A los 91 años Clint Eastwood presenta su obra 39, una película filmada en plena pandemia en apenas más de un mes. Cry macho es, por estos datos de su génesis, una obra atípica en manos de un director nonagenario que abrió las puertas de la realización cinematográfica en su vida en el año 1971, con el filme Obsesión mortal (Play misty for me). Eso fue hace 50 años atrás, digamos que ni más ni menos que la mitad de nuestras vidas, si tuviéramos la gracia de alcanzar los 100 años con la misma lucidez que Clint camina hacia ellos.

Texas, 1979, y una imponente panorámica abren este relato crepuscular. Eastwood encarna a Milo un viejo vaquero, antigua estrella del rodeo que hoy es criador de caballos para Mike, un petiso bravucón dueño de un rodeo. Un hombre que años atrás lo sacó del fango cuando la ex estrella se había hundido en el alcohol y las drogas luego de perder en un accidente a su esposa y su pequeño hijo.

Pero hoy el asunto es otro. Mike lo despide de su trabajo y luego de una elipsis clásica, años más tarde, este se presenta en el rancho de Milo para pedirle un particular favor. Que viaje a México a recuperar a su hijo, aquel al que alguna vez abandono, y lo traiga a su terruño. Un pedido que parece vinculado con el momento de saldar algunas cuentas del pasado, esas cuentas morales que nunca se terminan de pagar. Si Mike lo salvó del infierno años atrás, hoy Milo debe pagar de esta manera su deuda de vida. Y si hay algo que Milo no ha perdido son los códigos, esos códigos masculinos determinados por la lealtad y el deber moral ante todas las cosas.

Así se inicia una larga road movie en busca del pequeño Rafo, ya no tan niño sino un adolescente rebelde de 13 años que vive en las calles alejado también de la vida promiscua y opulenta de su madre.

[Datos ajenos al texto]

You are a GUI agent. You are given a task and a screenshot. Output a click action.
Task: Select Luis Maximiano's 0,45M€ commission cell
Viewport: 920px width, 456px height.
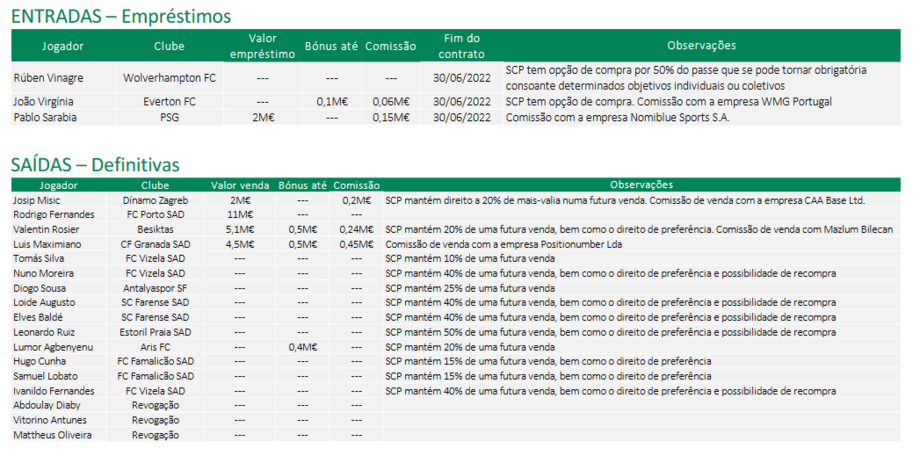coord(356,243)
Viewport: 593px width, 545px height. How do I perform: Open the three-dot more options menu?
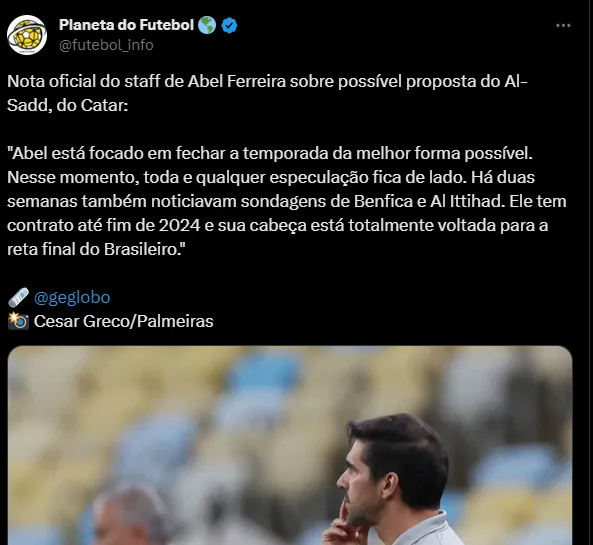(563, 25)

En una callejera riña de gallos, Milo logra atrapar al jovencito e intentar un regreso veloz hacia las tierras de su padre. Pero el camino está lleno de obstáculos. En especial el de la coreografía de los emisarios enviados por su madre para recuperar al joven, no por instinto maternal sino porque al fin y al cabo ese jovencito es solo de su propiedad.

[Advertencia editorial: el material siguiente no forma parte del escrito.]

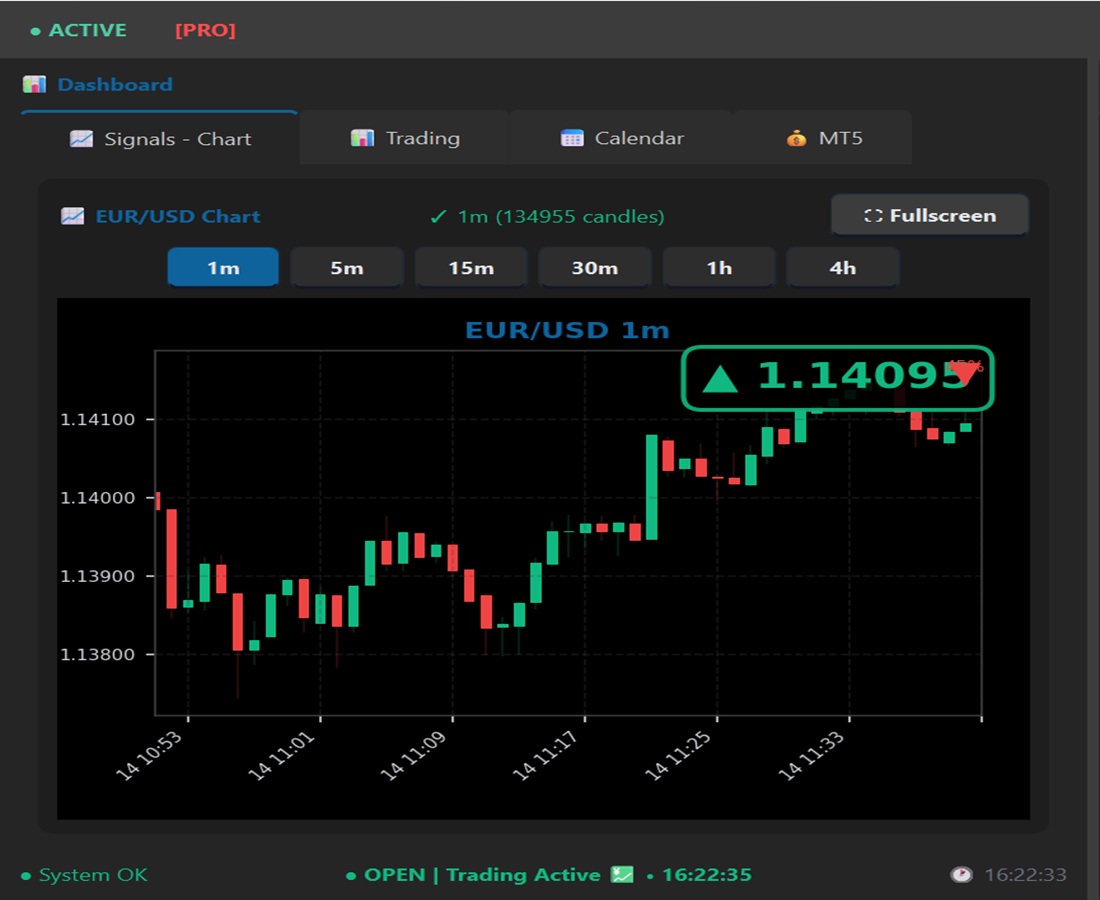Click the MT5 money bag icon

click(x=796, y=138)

El derrotero de los fugitivos está lleno de reveses, complicaciones y reversiones, al mismo tiempo que está sembrado de extensos diálogos entre el joven y el viejo Milo. Una suerte de juego de miradas generacionales sobre el mundo, la masculinidad, la paternidad y el peso del pasado más la incertidumbre del futuro.

El gallo que pertenece a Rafo, se llama Macho y eso lo pronuncia con orgullo haciendo además el mismo portador de ese valor agregado. Pero la sabia ironía que esconde esa adjetivación no pasa desapercibida en una de las líneas más personales del filme cuando Milo al volante le confiesa que los hombres persiguen toda su vida la idea de ser machos, de tener coraje y demostrarlo ante todos, pero finalmente no les queda nada, y esa fantasía de coraje es apenas lo único que les queda.

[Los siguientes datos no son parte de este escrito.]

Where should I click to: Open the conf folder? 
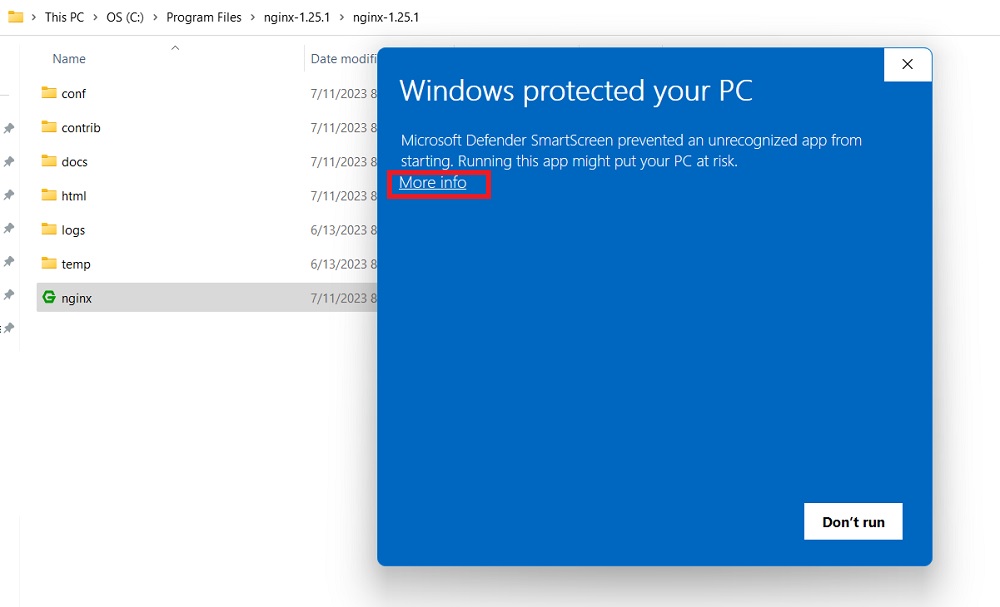(x=73, y=93)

La secuencia por cierto más lenta, con menos giros dramáticos al estilo western, pero de carácter más emocional es aquella en la que el dueto termina refugiado en un pueblito perdido donde conocen a Marta, una viuda mexicana de armas tomar, que cuida de sus nietas y lleva adelante una cantina.

Allí nacen cuestiones amorosas, vinculares y más intimistas entre la gente del pueblo, Milo y Rafo, y en especial entre el vaquero y Marta. Enamoramiento de la tercera edad y su exacerbada ternura que culmina con la imagen de ambos bailando “Sabor a mí” en la versión de Los Panchos y Eydie Gormé. Un resabio inevitable de aquellos sabores románticos en algunos planos de la magistral Los puentes de Madison (The Bridges of Madison County, 1995) y el vals. Pasaran más de mil años muchos más, yo no si tenga amor la eternidad, pero allá tal como aquí en la boca llevarás sabor a mí…

No podemos contar el desenlace del relato, pero sin duda ponderar el impecable trabajo de la dirección de fotografía, los infinitos planos que nos remiten a la estética del western, la belleza varonil de los caballos corriendo en tropel con sus cuerpos llenos de esa fuerza que Milo ha dejado en su lejana historia ya vivida.

Si hay una imagen con la que me gustaría cerrar este breve texto es la de un primer plano de Milo, nuestro amado Eastwood, con los ojos tapados por el ala de su sombrero y una sueva penumbra que envuelve su rostro, mientras le narra sus pesares a Rafo y una sutil lagrima, apenas perceptible, rueda por su rostro. Es el llanto de un hombre, y si hay algo de lo que trata esta historia es de ellos, y del precio de vivir.